In a non-orchestrated container, such as a Docker.
As a Linux package.

Follow the instructions on this page to implement configurations found in the Configuration Library.

Kubernetes

If Sysdig agent is installed in a Kubernetes environment with Helm, you can edit the dragent.yaml with Helm.

To edit dragent.yaml with Helm, you can:

Add configuration to values.yaml.
Use key-values as inline arguments with helm install.

For example, to edit dragent.yaml in Helm syntax:

helm install sysdig-agent \
  --namespace sysdig-agent \
  --set global.clusterConfig.name='my_cluster' \
  --set global.sysdig.tags.{tag_name_1}={tag_value_1} \
  --set global.sysdig.tags.{tag_name_2}={tag_value_2} \
  --set global.sysdig.tags.{tag_name_3}={tag_value_3} \
  sysdig/sysdig-deploy

where for each tag_name you have a specific tag_value like:

helm install sysdig-agent \
  --namespace sysdig-agent \
  --set global.clusterConfig.name='my_cluster' \
  --set global.sysdig.tags.linux=ubuntu \
  --set global.sysdig.tags.dept=dev \
  --set global.sysdig.tags.local=nyc \
  sysdig/sysdig-deploy

This command will be translated into the following:

data:
  dragent.yaml: |
    tags: linux:ubuntu,dept:dev,local:nyc
    k8s_cluster_name: my_cluster

For more details, including instruction on utilizing values.yaml see Sysdig Deploy.

Container

If Sysdig agent is installed in a non-orchestrated environment such as Docker, you can edit the dragent.yaml file in one or more of the following ways:

Mount the dragent.yaml file as a Docker volume inside the container.

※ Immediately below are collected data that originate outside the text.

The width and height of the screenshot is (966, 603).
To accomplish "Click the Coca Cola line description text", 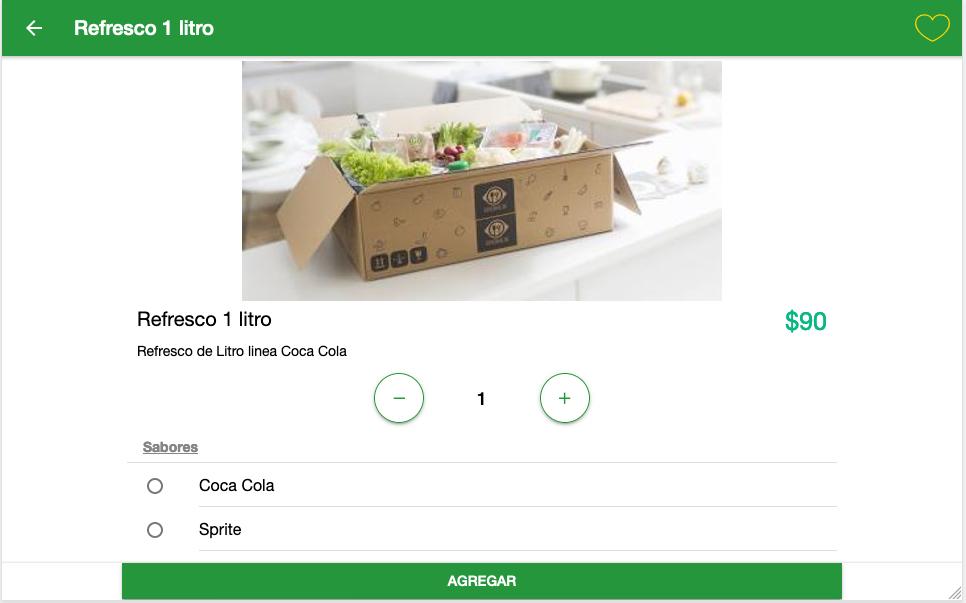I will pos(242,351).
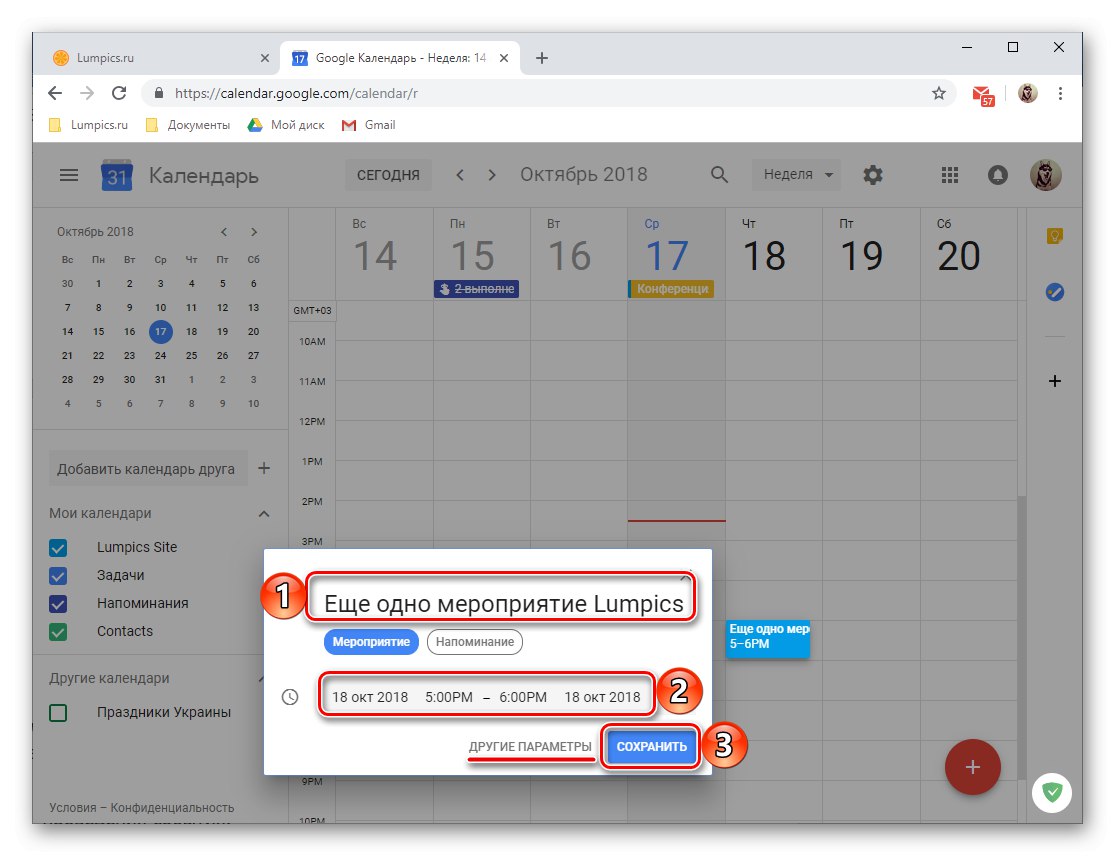Click the СОХРАНИТЬ button to save event
1115x856 pixels.
click(x=650, y=746)
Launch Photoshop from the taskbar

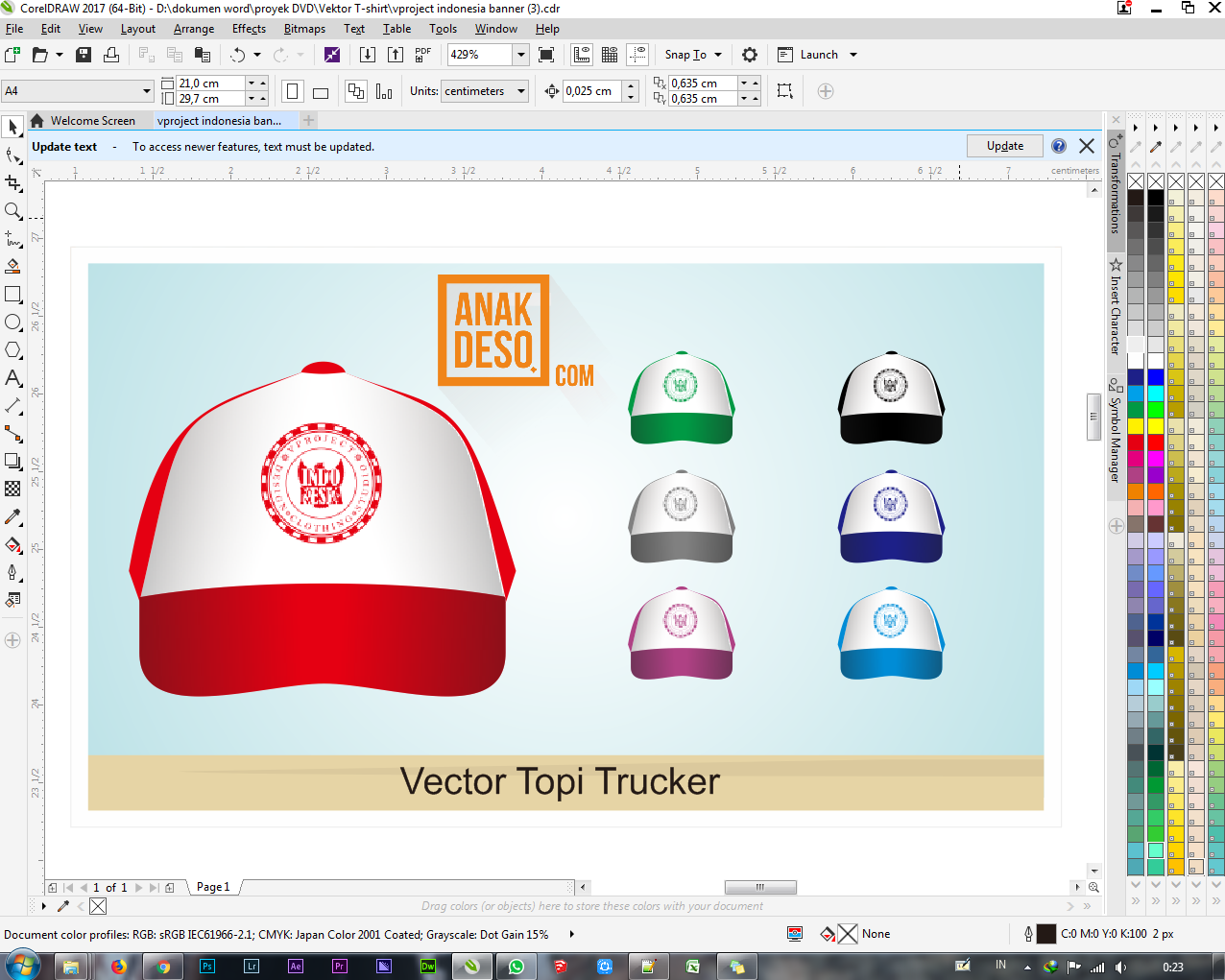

docker run -v /home/admin-user/config-files/sysdig-agent/dragent.yaml:/opt/draios/etc/dragent.yaml ... quay.io/sysdig/agent

Pass parameters that will be appended to a dynamically generated dragent.yaml file via the ADDITIONAL_CONF environment variable.
```
docker run -e ADDITIONAL_CONF="<dragent.yaml parameters>" ... quay.io/sysdig/agent
```
If dragent.yaml is mounted as a Docker volume inside the container, the ADDITIONAL_CONF environment variable will be ignored.
Use environment variables such as COLLECTOR, ACCESS_KEY, TAGS, and so on to add or override specific parameters in dragent.yaml.
Pass environment variables directly to the agent such as SYSDIG_AGENT_DRIVER or SYSDIG_BPF_PROBE.

Edit dragent.yaml

Mount dragent.yaml as a container.
Log in to the host where the agent is installed.
Locate and open dragent.yaml.
If dragent.yaml is mounted inside an agent container as a Docker volume, it may be located anywhere on the host that the administrator finds convenient.
Edit the file using proper YAML syntax. See Examples.
For changes to take effect, restart the agent with the command:
```
docker restart sysdig-agent
```

docker run

Use the docker run command with -e ADDITIONAL_CONF="<VARIABLES>" where <VARIABLES> contains all the customized parameters you want to include.

Convert YAML Parameters to Single-Line Format

To insert ADDITIONAL_CONF parameters in a docker run command or a DaemonSet file, you must convert the YAML code into a single line. You can do the conversion manually for short snippets. To convert longer portions of YAML, use echo|sed commands:

Write your configuration in YAML, as it would be entered directly in dragent.yaml.

In a Bash shell, use echo and sed to convert to a single line:

echo '<YAML_CONTENT>' | sed -e ':a' -e 'N' -e '$!ba' -e 's/\n/\\n/g'

Insert the resulting line into the docker run command or add it to the DaemonSet file as an ADDITIONAL_CONF.

Linux

If the Sysdig agent is installed in a Linux host via a .rpm or .deb package, edit dragent.yaml directly.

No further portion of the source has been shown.